Un entretien réalisé par Rosa Moussaoui, publié le 26 juillet 2006 dans l’Humanité, avec l’intitulé «  le récit colonial n’a été pris en charge ni par les partis politiques, ni par l’école ».

Pour quelles raisons les questions mémorielles, en particulier celles relatives à la colonisation, ont-elles pris une telle place ?

Benjamin Stora. La première raison tient à l’arrivée sur la scène politique et culturelle de nouvelles générations issues de l’immigration coloniale et post-coloniale. Ce processus commence en 1983, avec la marche des beurs. À cette époque, le combat ne se situait pas sur le terrain identitaire, mais égalitaire, citoyen. Vingt ans plus tard, ces Français se posent les mêmes questions sur leur place dans cette société et les discriminations qu’ils vivent au quotidien. Ils cherchent, remontent au vécu de leur famille et tombent invariablement sur ce que fut l’idéologie coloniale.

La seconde raison tient à une incontestable progression du travail historique depuis une vingtaine d’années, avec l’ouverture des archives. Mais cette évolution s’est faite en dépit des moyens donnés aux chercheurs. Des témoignages, en France comme en Algérie, sont également venus alimenter ce débat sur l’histoire coloniale. Ils expriment le besoin de libérer la parole, de transmettre. La mémoire de l’esclavage, en lien avec l’apparition d’une question noire en France, a commencé elle aussi à s’imposer. Elle est à l’origine d’une politisation qui renoue avec les anciens mouvements de négritude, avec les intellectuels noirs qui portaient autrefois ce combat, comme Frantz Fanon ou Léopold Sédar Senghor.

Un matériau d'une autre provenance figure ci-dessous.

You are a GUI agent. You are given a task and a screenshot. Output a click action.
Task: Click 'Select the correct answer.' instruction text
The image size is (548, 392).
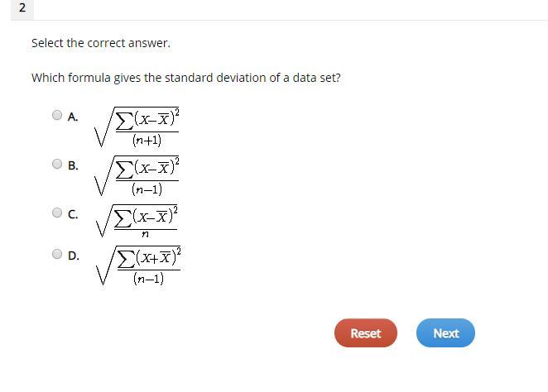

Après le vote de la loi du 23 février 2005, vous avez mis en garde contre le risque d’une « guerre des mémoires »...

Benjamin Stora. Au lendemain de l’indépendance algérienne s’est bâti en France un consensus politique sur la nécessité de la décolonisation, considérée comme un seuil à franchir évident. Seule une minorité d’extrême droite refusait d’y adhérer. Depuis le début des années quatre-vingt, ce consensus est progressivement remis en cause, parallèlement à la montée de l’extrême droite. En 1983, la marche des beurs et le triomphe électoral du FN à Dreux signent le début d’une bataille sur l’histoire coloniale qui va gagner, progressivement, le coeur de la société française. La loi du 23 février 2005 n’a pas été déposée par le Front national, mais par l’UMP, qui se rattache, au moins formellement, à l’histoire du gaullisme. L’idéologie qui entend réhabiliter le système colonial est donc passée d’une sphère à une autre.

Le vide laissé par l’éducation nationale a-t-il favorisé l’émergence de mémoires « bricolées » et parfois fantasmées ?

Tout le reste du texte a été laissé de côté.